Last edited: Sep 5, 2010
10. Sep 5, 2010

### PhMichael

Re: relativity

By solving the equations in the rest frame of the original spaceship we got:

1) $$\gamma_2 = 2- \frac{2\gamma_1}{3}$$
2)$$\frac{\sqrt{{\gamma_1}^2 -1}}{3} + \frac{\sqrt{{\gamma_2}^2 -1}}{2} = 0$$

$$\to v_{1}=0.633c$$ and $$v_{2}=0.479c$$

and by solving the "regular" equations (from the 1st post in this thread) we'd get:

1) $$\frac{5}{3}=\frac{1}{3 \sqrt{1-(v_{1}/c)^{2}}} + \frac{1}{2 \sqrt{1-(v_{2}/c)^{2}}}$$

2) $$\frac{4}{3}c= - \frac{v_{1}}{3 \sqrt{1-(v_{1}/c)^{2}}} + \frac{v_{2}}{2 \sqrt{1-(v_{2}/c)^{2}}}$$

$$\to v_{1}=0.665c$$ and $$v_{2}=0.912c$$

My question is: What's the relationship between these results? i.e. between both $$v_{1}'s$$ and $$v_{2}'s$$.

11. Sep 5, 2010

### vela

Staff Emeritus
Re: relativity

You can use the relativistic velocity addition formula to relate the velocities from one inertial frame to those in another.

12. Sep 5, 2010

### PhMichael

Re: relativity

I tried to relate them by using the velocity transformation formula:

$$u_{x}' = \frac{u_{x}-v}{1-\frac{vu_{x}}{c^{2}}}$$

where $$v=0.8c$$ and $$u_{x}$$ is the corresponding velocity ... however, nothing worked :D

13. Sep 5, 2010

### vela

Staff Emeritus
Re: relativity

Your speeds in the planet's rest frame are wrong.
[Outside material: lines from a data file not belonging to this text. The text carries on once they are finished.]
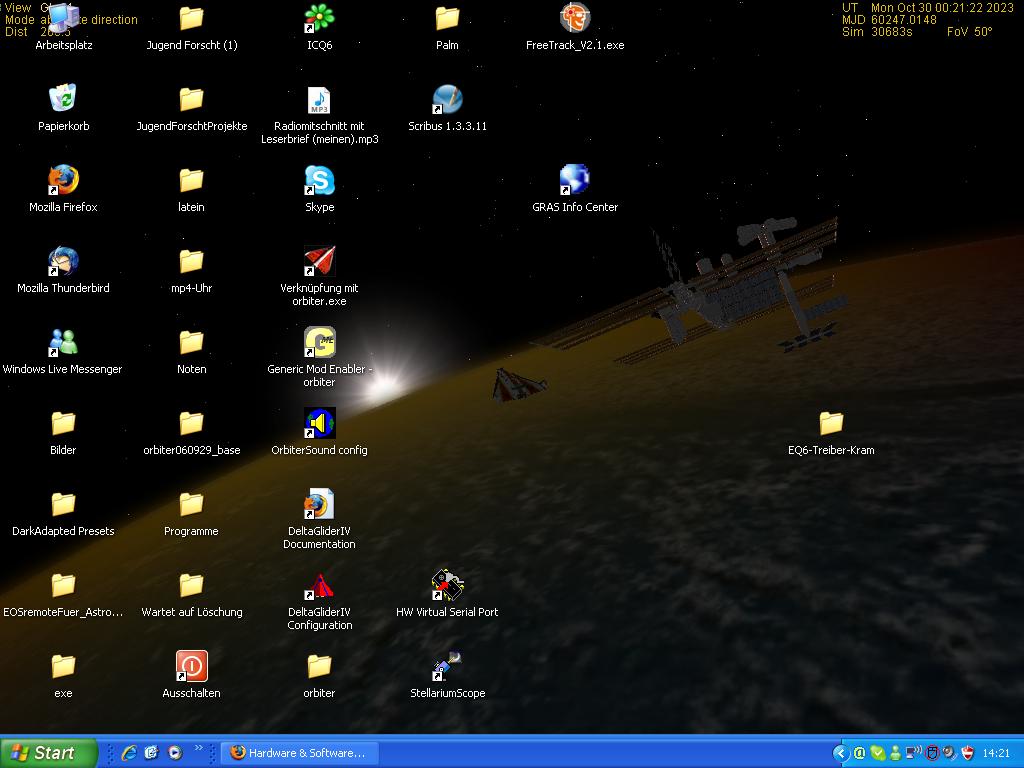Click the OrbiterSound config icon
1024x768 pixels.
click(x=319, y=424)
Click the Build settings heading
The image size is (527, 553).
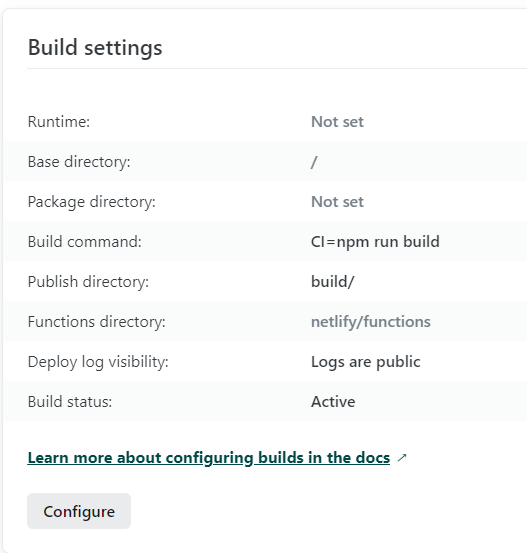coord(95,47)
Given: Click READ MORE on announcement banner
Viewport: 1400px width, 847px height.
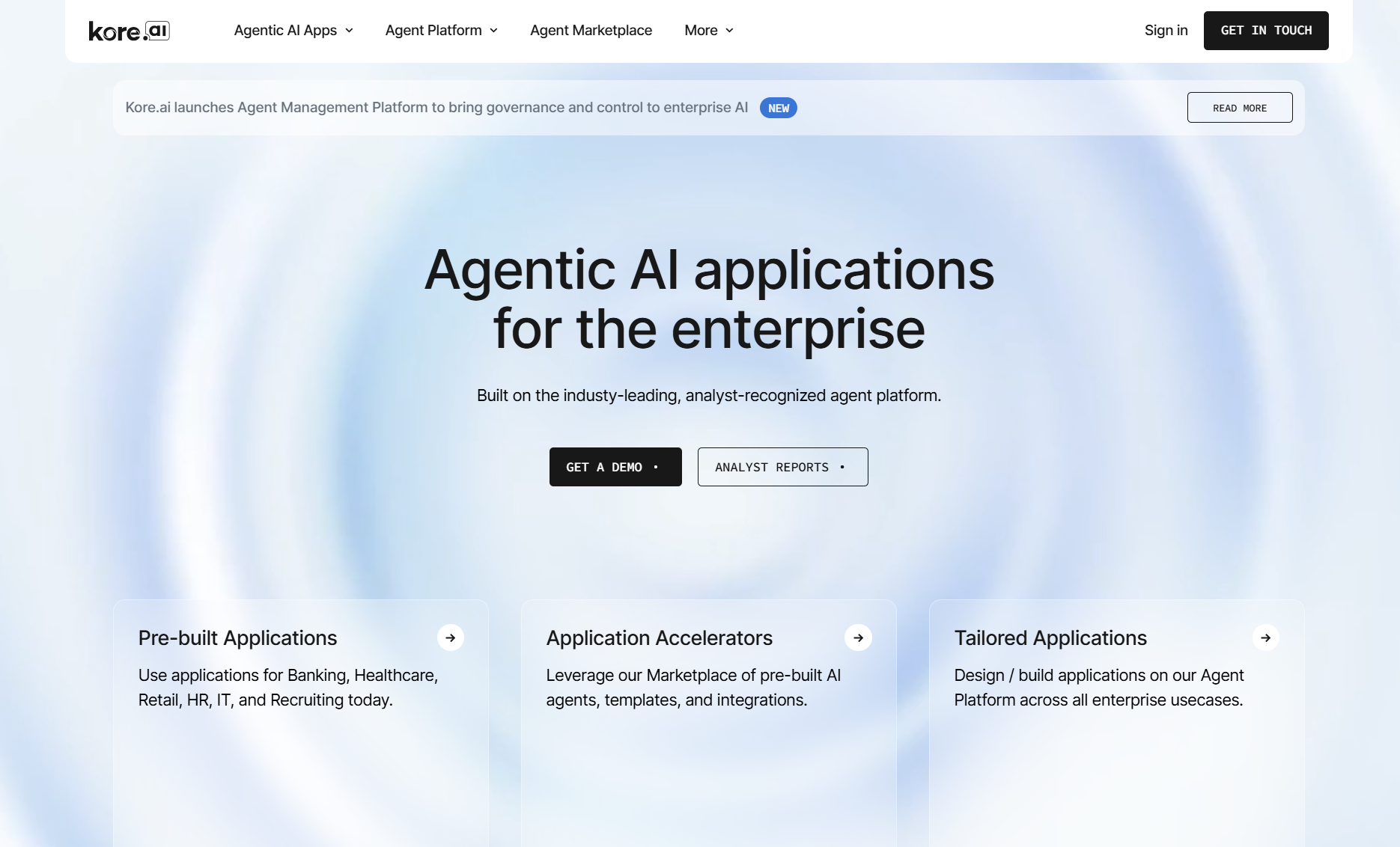Looking at the screenshot, I should tap(1239, 108).
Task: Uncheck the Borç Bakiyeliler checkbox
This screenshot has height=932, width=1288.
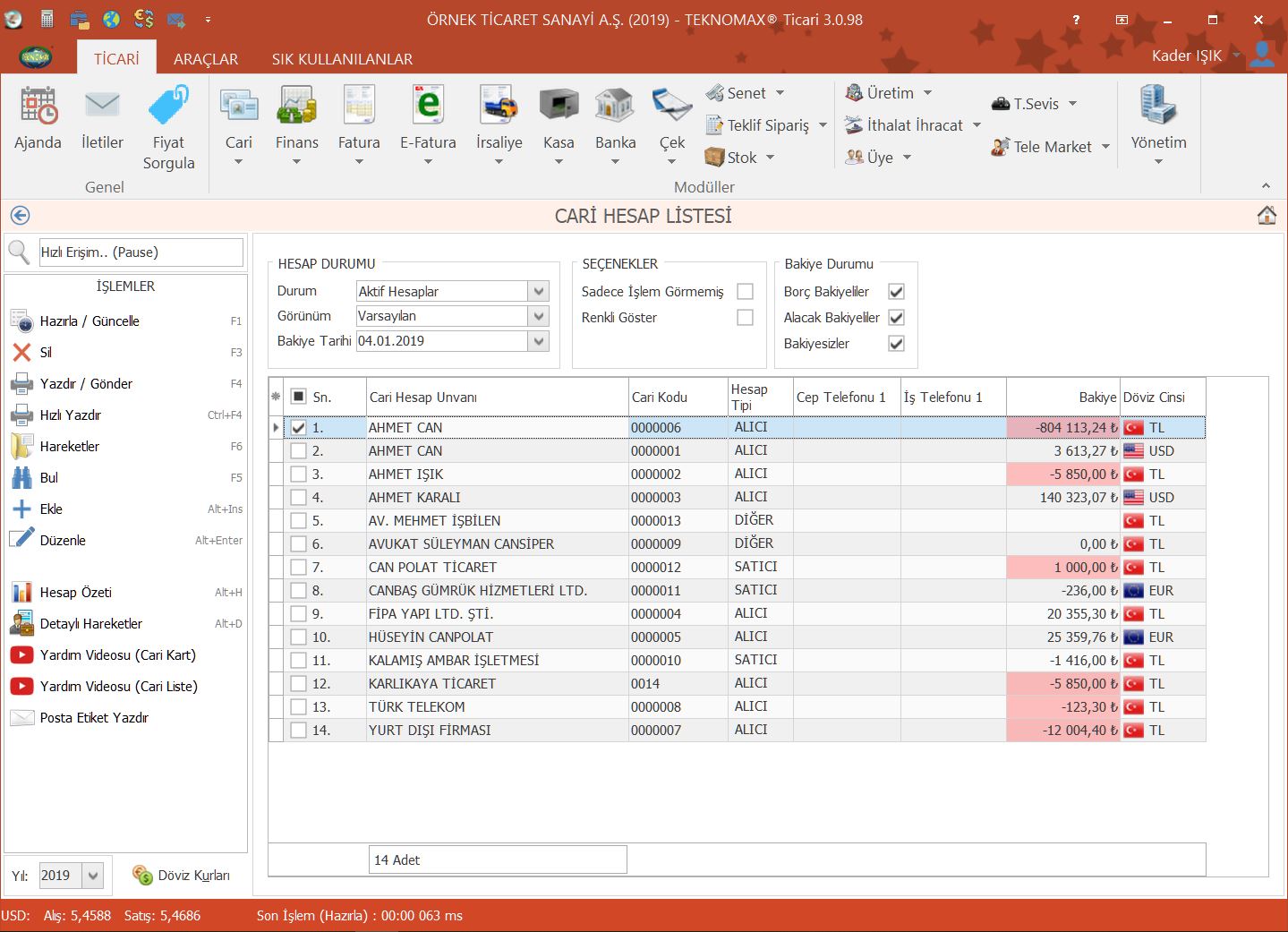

I actually don't find a solution where one piece moves to the left in that frame.

14. Sep 6, 2010

### PhMichael

Re: relativity

for the sake of my insight ;), can you please tell me how you've reached this coclusion?

15. Sep 6, 2010

### vela

Staff Emeritus
Re: relativity

I had Mathematica solve your equations in the planet's frame. It produced two solutions, neither of which match yours, and in both cases, the sign of the velocities indicate both pieces move to the right.

Also, look at the velocities you found in the ship's rest frame. The speed of the first piece is less than 0.8c, so when you transform to the planet's rest frame, it has to be moving to the right.

Last edited: Sep 6, 2010